Urgensi Pengesahan RUU Perlindungan Data Pribadi
Terbaru

Urgensi Pengesahan RUU Perlindungan Data Pribadi

Peraturan khusus yang memberi perlindungan data pribadi sangat mendesak seiring tingginya pemanfaatan teknologi informasi.

Oleh:
Mochamad Januar Rizki
Bacaan 2 Menit
Webinar Nasional Hukum bertema Pelindungan Data Pribadi, Rabu (15/6). Foto: RES
Webinar Nasional Hukum bertema Pelindungan Data Pribadi, Rabu (15/6). Foto: RES

Rancangan Undang Undang (RUU) Perlindungan Data Pribadi masih jalan di tempat. Tarik-menarik antara pemerintah dengan DPR tak kunjung membuat draf RUU PDP tak kunjung disahkan. Padahal, urgensi peraturan khusus yang memberi perlindungan data pribadi sangat mendesak seiring tingginya pemanfaatan teknologi informasi.

Direktur Eksekutif Lembaga Studi dan Advokasi Masyarakat (Elsam), Wahyudi Djafar, menjelaskan sampai dengan saat ini, Indonesia masih terus menghadapi persoalan ketidakpastian hukum perlindungan data, sebagai akibat sektoralisasi pengaturan perlindungan data. Studi ELSAM (2021) menemukan sedikitnya 48 legislasi terkait pemrosesan data pribadi, yang materinya cenderung overlapping satu dengan lainnya.

Dampaknya, berbagai insiden kebocoran data pribadi, yang melibatkan baik sektor publik maupun privat, terus berulang, tanpa penanganan yang memadai, dan akses pemulihan yang efektif bagi subjek datanya. Inisiasi penyusunan RUU Pelindungan Data Pribadi, dimulai oleh Kemenpan RB, sejak tahun 2006, merespon disahkannya UU Administrasi Kependudukan.

Baca Juga:

Kemudian proses penyusunannya dilanjutkan oleh Kominfo pada 2014, dan disepakati sebagai RUU inisiatif Presiden, yang diajukan ke DPR pada 2020. “Proses pembahasan yang berlangsung di DPR sejak 2020, berujung deadlock pada Juni 2021, akibat belum adanya kesepakatan terkait bentuk Otoritas PDP, dan untungnya masa sidang Juni 2022 proses pembahasan dimulai kembali. Harapannya bisa disahkan masa periode persidangan saat ini,” ungkap Wahyudi dalam Webinar Nasional Hukum “Pelindungan Data Pribadi”, Rabu (15/6).

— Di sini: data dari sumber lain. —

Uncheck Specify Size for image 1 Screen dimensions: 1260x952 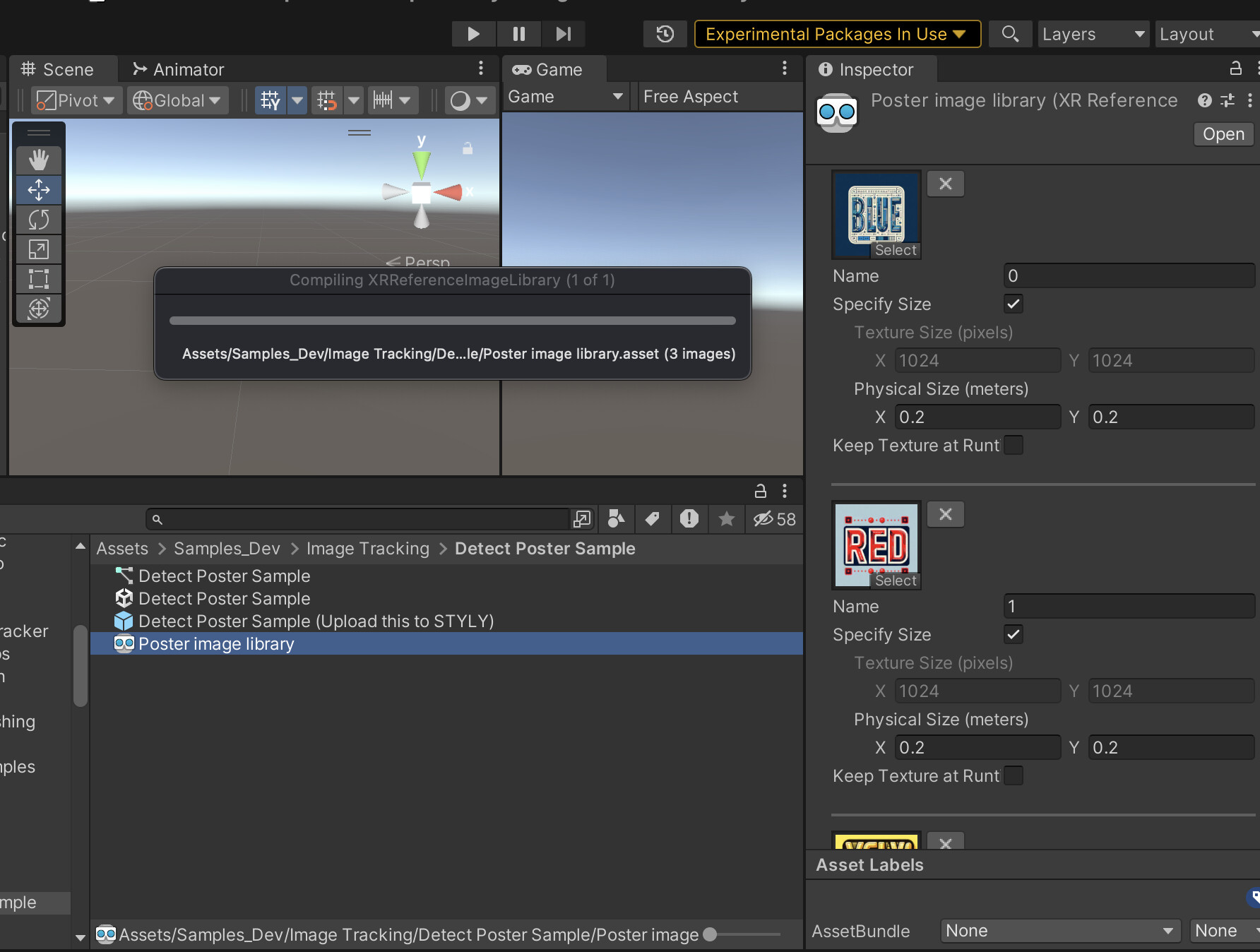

Merujuk pada Resolusi Madrid 2009, Wahyudi menerangkan RUU PDP harus menjamin tersedianya beragam mekanisme penegakan, setidaknya beberapa diantaranya mampu diterapkan untuk memberikan sanksi bervariasi dari yang ringan hingga sangat tinggi. Kemudian, perlunya tindakan penegakan hukum yang proaktif dan sistemik, dengan keberadaan otoritas perlindungan data yang independen.

Kemudian RUU PDP juga menyediakan berbagai langkah yang mendukung kepatuhan, selain yang terkait dengan penanganan pelanggaran. Lalu, transparansi dalam penerapan sanksi dan kemampuan individu untuk menggunakan mekanisme penegakan hukum melalui pengadilan.

Wahyudi menjelaskan pentingnya pembentukan otoritas independen pelindungan data pribadi dalam penegakan hukum. Otoritas tersebut diperlukan untuk memberikan tingkat pelindungan yang lebih tinggi bagi subjek data. “Berdasarkan data, 80 persen dari 145 negara dunia yang hari ini punya UU Perlindungan Data Pribadi, mereka punya otoritas data pribadi yang independen,” ungkap Wahyudi.

Dosen Fakultas Hukum Universitas Indonesia (FHUI), Henny Marlyna, mengungkapkan perlunya otoritas independen untuk mengawasi pelindungan data pribadi yang digunakan pelaku usaha. Dia menjelaskan topik-topik yang dibutuhkan dalam UU Pelindungan Data Pribadi seperti jenis data, mekanisme pengumupulan, penggunaan, penyimpanan data.

“Di Indonesia karena belum ada pengaturan lebih khusus maka tidak ada keseragaman. Sehingga, konsumen cenderung mengabaikan pada privasi data ini. Saat ini bukan urgensi lagi, tapi emergensi karena ancaman terhadap data pribadi semakin meningkat. Perlu ada peraturan khsusu dan komprehensif perlindungan data pribadi. UU PDP ini bagian dari perlindungan konsumen dan juga diharapkan dapat meningkatkan kepercayaan konsumen,” ungkap Henny.